Work instructions: Extract word for word the rows from the line containing "The width and" through the last line, leaving out the pictures.

Data extract:
+++++
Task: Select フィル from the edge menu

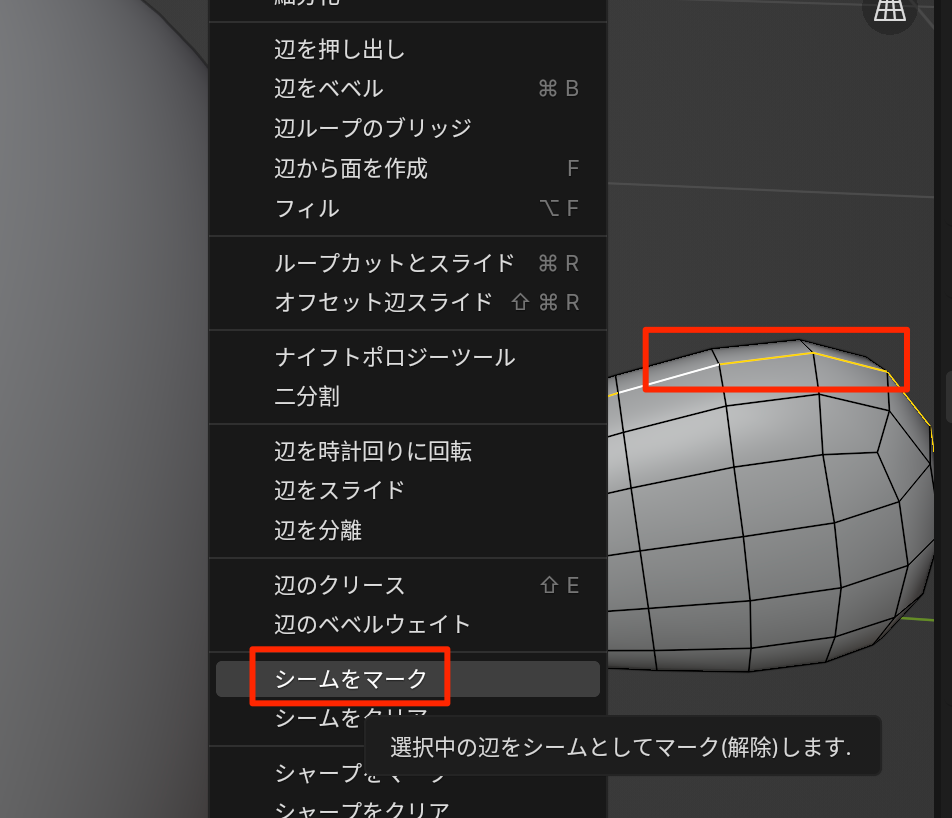Action: (x=306, y=209)

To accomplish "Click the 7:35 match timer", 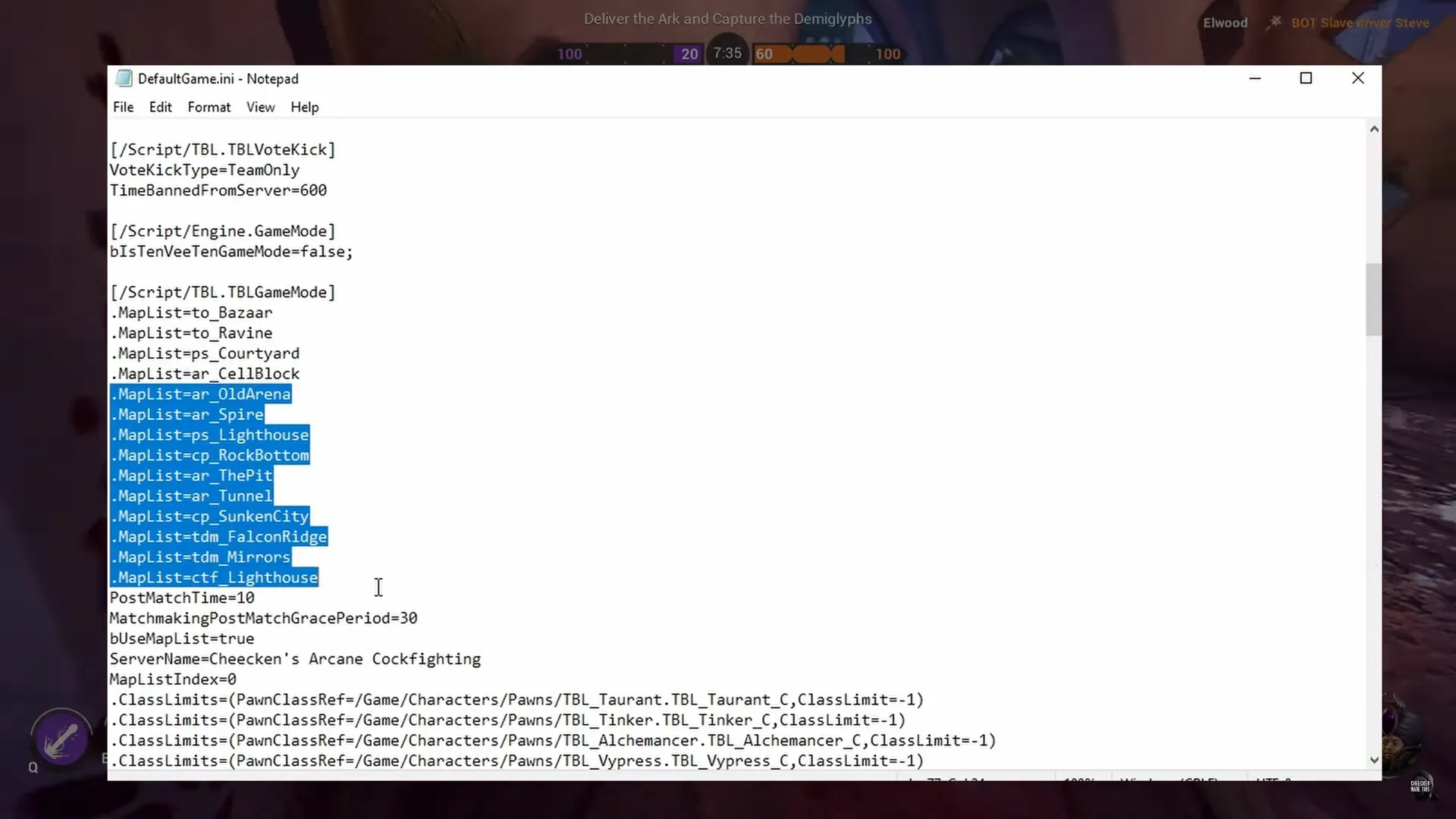I will tap(727, 53).
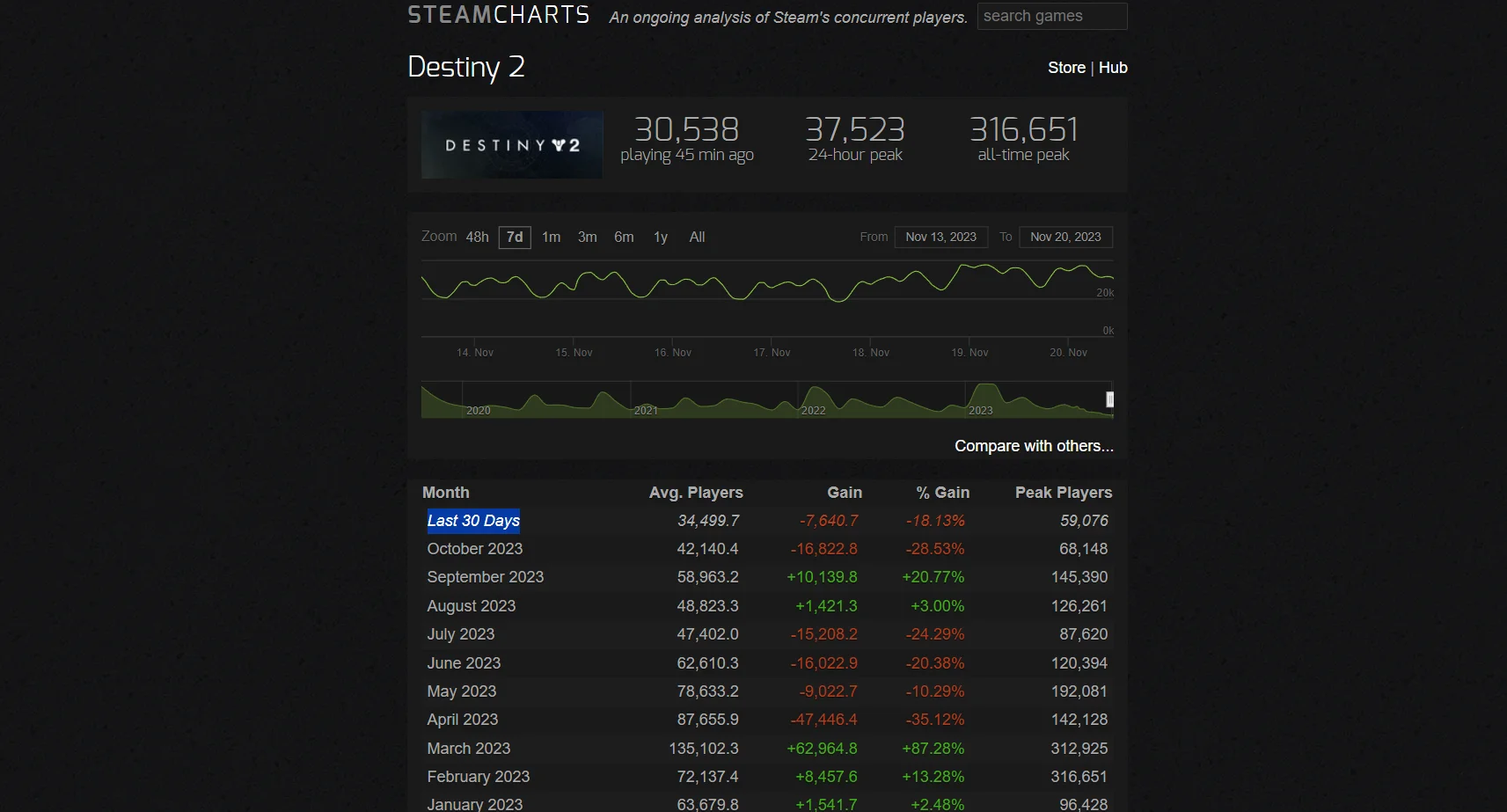Screen dimensions: 1507x812
Task: Click the 2022 marker in navigator timeline
Action: tap(813, 410)
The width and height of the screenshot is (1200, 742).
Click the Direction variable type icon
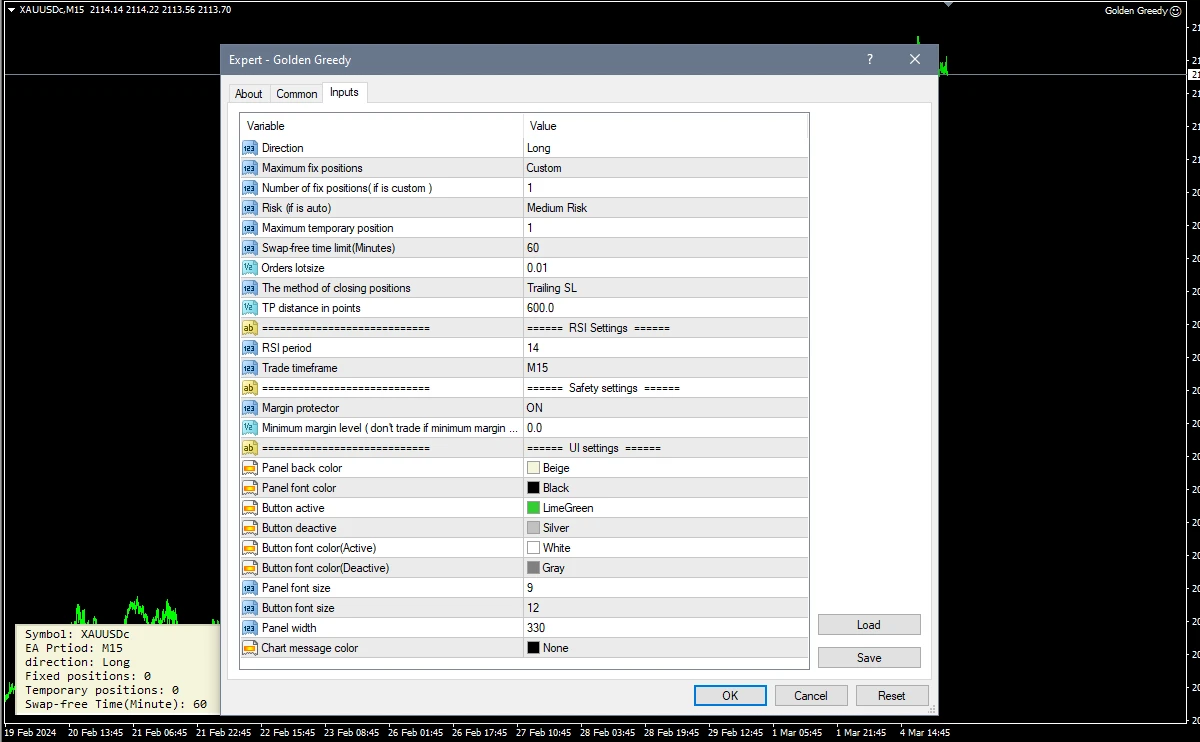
+++++
Correct response:
The width and height of the screenshot is (1200, 742).
Click the Direction variable type icon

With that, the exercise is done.